Os meses que se seguiram foram de uma transformação profunda em nossa amizade. Aprendemos a perguntar "como você está?" de verdade, não por educação. "O porteiro está achando que eu voltei para o tempo da faculdade", Paulo brincava alguns meses depois, "sempre tem alguém aqui em casa."

E era verdade. Luiz, Mari, Jujuba, eu – todos nós havíamos compreendido que amizade não é só estar presente nos momentos de alegria, mas principalmente nos silêncios perigosos, nos dias em que ninguém responde no grupo, nos momentos em que alguém está quieto demais.

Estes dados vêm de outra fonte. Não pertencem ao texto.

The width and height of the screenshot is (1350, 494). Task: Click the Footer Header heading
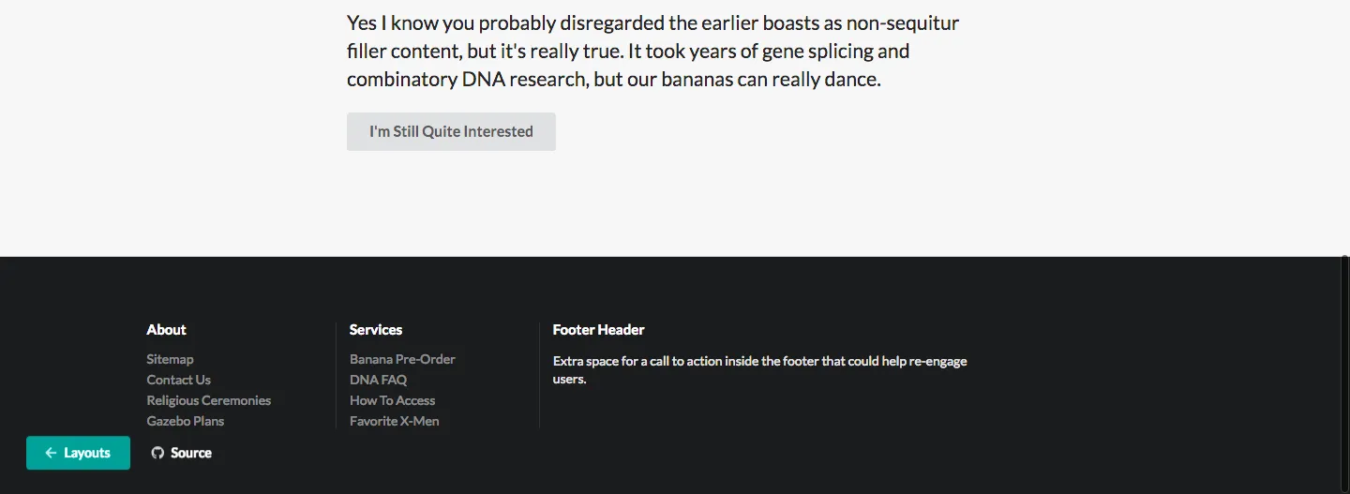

Um ano depois, organizamos um novo encontro anual no Rei do Pastel. Paulo chegou carregando uma caixa de Troscovi, que havia encomendado especialmente para a ocasião. "Pessoal, acabei de falar com uma distribuidora que tentou me vender vodka orgânica. Vocês acreditam nisso?", riu, contando sobre o vendedor que tentara lhe vender uma versão premium de nossa velha conhecida.

"Ih, estão quase chorando!" Paulo disse, rindo,  quando nos viu emocionados com sua presença. Mas por trás da brincadeira, todos sabíamos que aquelas lágrimas representavam nossa gratidão por quase tê-lo perdido e nossa determinação de nunca mais deixar nenhum de nós carregar sozinho o peso de parecer forte o tempo todo.

"Mas, gente, agora é sério. Eu quero agradecer, só agradecer. Valeu mesmo. Muito obrigado por tudo, de coração", Paulo disse, e pela primeira vez em anos, ouvimos em sua voz, não o disfarce da alegria forçada, mas a autenticidade de um homem que havia aprendido a aceitar ajuda.

Depois daquele sábado que quase terminou em tragédia, nossa turma se encontra religiosamente a cada três meses. A Troscovi continua sendo divertidamente horrível e nossa amizade continua forte. Mas agora sabemos, que por trás de cada sorriso largo, de cada piada bem contada, de cada gesto de generosidade excessiva, pode existir alguém que está se afogando em silêncio.

Paulo nos ensinou que força não é nunca precisar de ajuda. Força é ter coragem de pedir ajuda. Que verdadeiros amigos não são aqueles que só aparecem para dividir a vodka ruim e as gargalhadas, mas aqueles que ficam para dividir também o silêncio e as lágrimas.

Aprendemos que todos nós usamos máscaras em algum momento da vida. E que a mais perigosa de todas é a máscara da felicidade constante, porque é a que menos desperta preocupação nos outros. É a que permite que alguém morra um pouco a cada dia, enquanto todos ao redor comentam sobre como aquela pessoa é forte e bem-resolvida.

Por isso, cuidem dos seus amigos mais fortes. Façam perguntas verdadeiras, não apenas cortesia. Prestem atenção nos silêncios, nas ausências, nas mudanças sutis de comportamento. Lembrem-se que quem sempre cuida de todo mundo, pode estar apenas esperando que alguém pergunte, de verdade, se está tudo bem.

Porque às vezes a pessoa mais forte do grupo, é também a mais frágil. E ela pode estar apenas esperando permissão para deixar a máscara cair, para mostrar que também chora, que também precisa de colo.

Nosso Paulo ainda carrega a Troscovi para os encontros. Ainda conta piadas, ainda cuida de todos nós. Mas agora ele também deixa que cuidemos dele. E isso fez toda a diferença entre uma história que poderia ter terminado em tragédia e uma amizade que se tornou ainda mais forte e verdadeira.